The slightly overblown storylines hit the same emotional places as more recent, slickly produced programs, often leaving me feeling jumpy after watching more than two episodes in one sitting. According to criminology professor Scott Bonn, that's a natural reaction. "The public is drawn to true crime," he wrote in a piece for Time earlier this year, "because it triggers the most basic and powerful emotion in all of us —fear. As a source of popular culture entertainment, it allow us to experience fear and horror in a controlled environment where the threat is exciting but not real."
Sometimes that giddy shot of adrenaline makes us react in ways that feel totally inappropriate. Actress Maggie Borlando played Amy Locust, Bullwinkle's close friend and the last person to see her alive, and keeps laughing during our conversation. She's never met the real Amy, but like Shannon and Catherine, giggles when talking about watching back footage of the real people from the case recounting their stories. "It's definitely strange. With I Killed My BFF, say, I laugh with you about it now because, somehow, it's darkly funny. But really, that must be terrible for Amy to recount now."
Surely it is. True crime TV that moves this far away from documentary, and feels almost like pantomime, is great for keeping insomniacs entertained but swings death like a blunt instrument.

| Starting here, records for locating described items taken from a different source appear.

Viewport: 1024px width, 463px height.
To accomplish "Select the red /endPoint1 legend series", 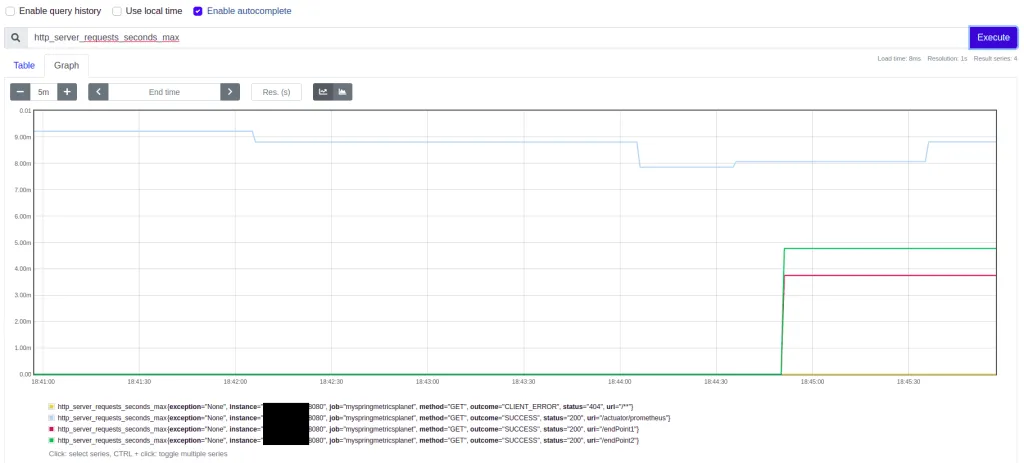I will pyautogui.click(x=344, y=430).
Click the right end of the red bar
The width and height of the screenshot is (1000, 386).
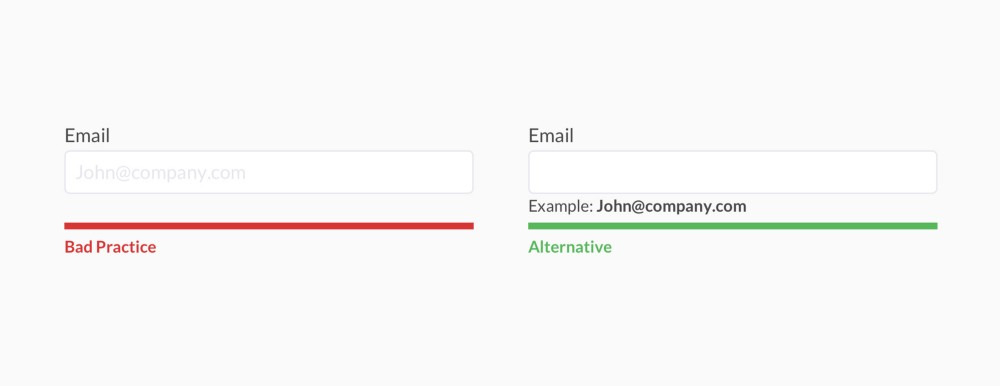click(469, 226)
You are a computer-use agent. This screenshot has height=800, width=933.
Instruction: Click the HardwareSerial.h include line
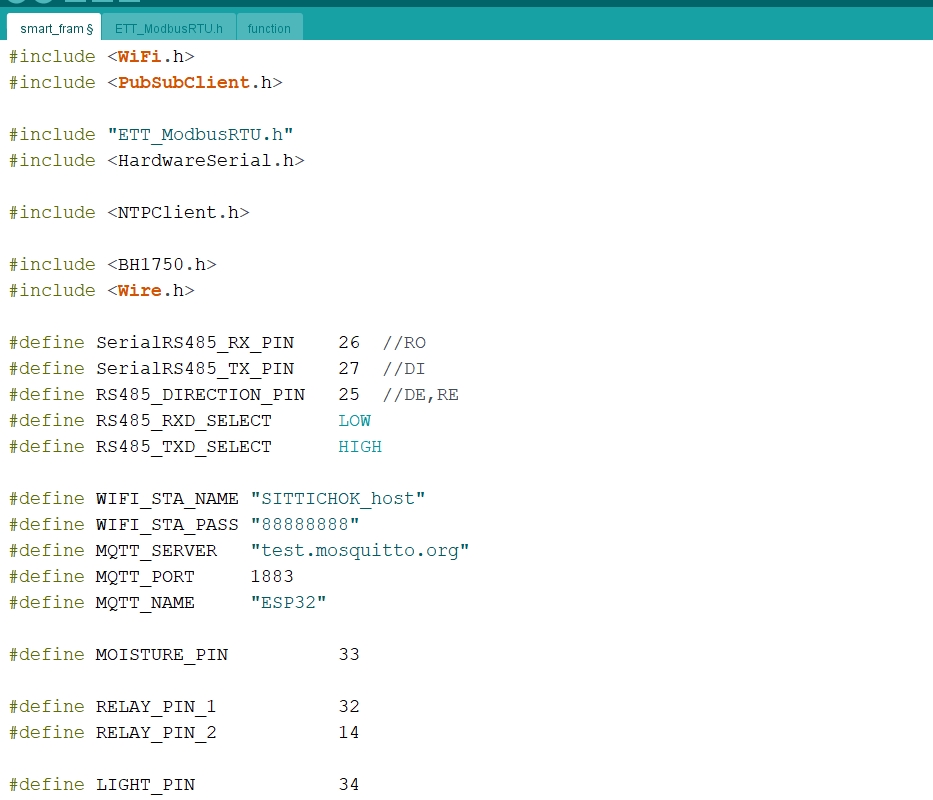click(x=205, y=161)
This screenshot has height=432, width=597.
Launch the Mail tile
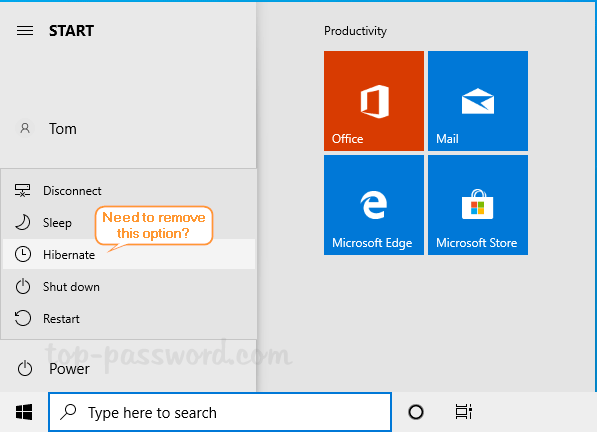(478, 101)
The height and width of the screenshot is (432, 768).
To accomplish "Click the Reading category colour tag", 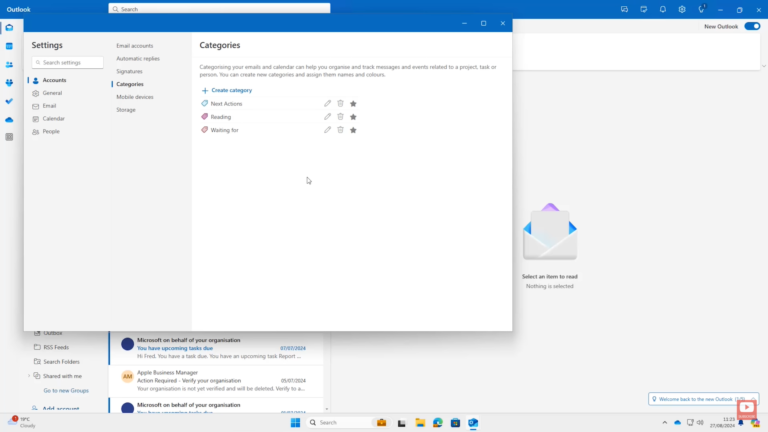I will [x=205, y=117].
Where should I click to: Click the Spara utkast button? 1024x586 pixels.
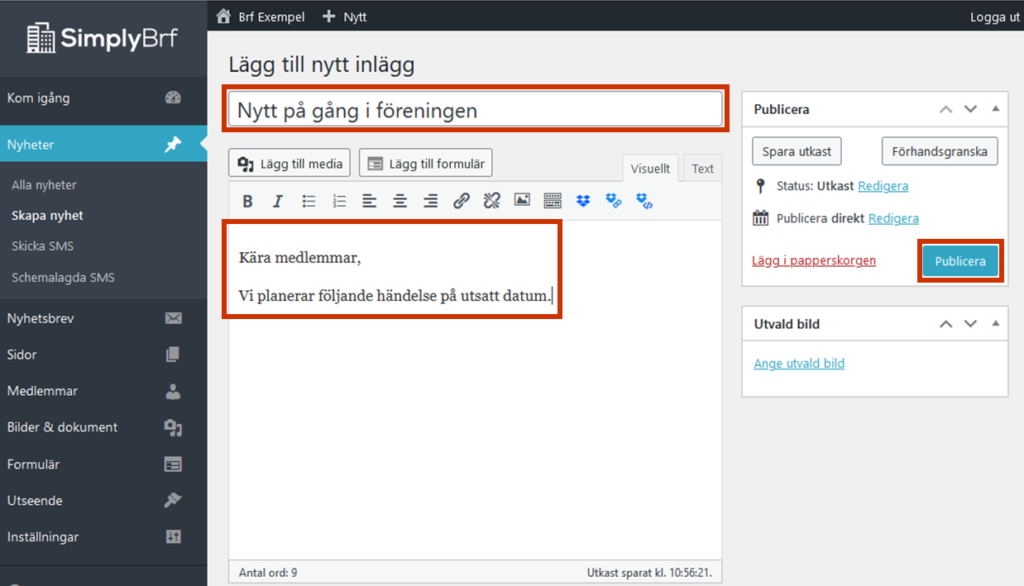pos(797,151)
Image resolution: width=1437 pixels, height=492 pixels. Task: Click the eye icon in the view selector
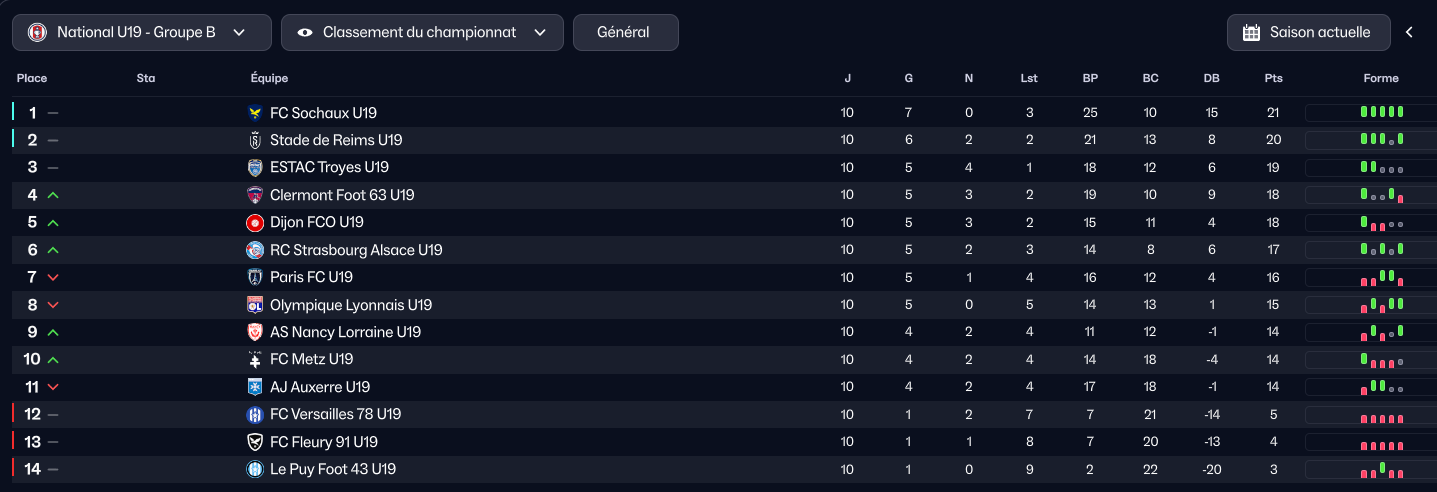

Now that The People Vs. OJ Simpson's started on BBC 2, we may see that dissonance play out with a bigger audience as a grisly 1990s death connects to current reality TV celebrities. Khloe Kardashian, whose father fought OJ's case, has already started fact-checking the series, while OJ's in prison for another crime altogether. "The scariest part of this is that there are real people out there," as Mann says. "It's extremely dark."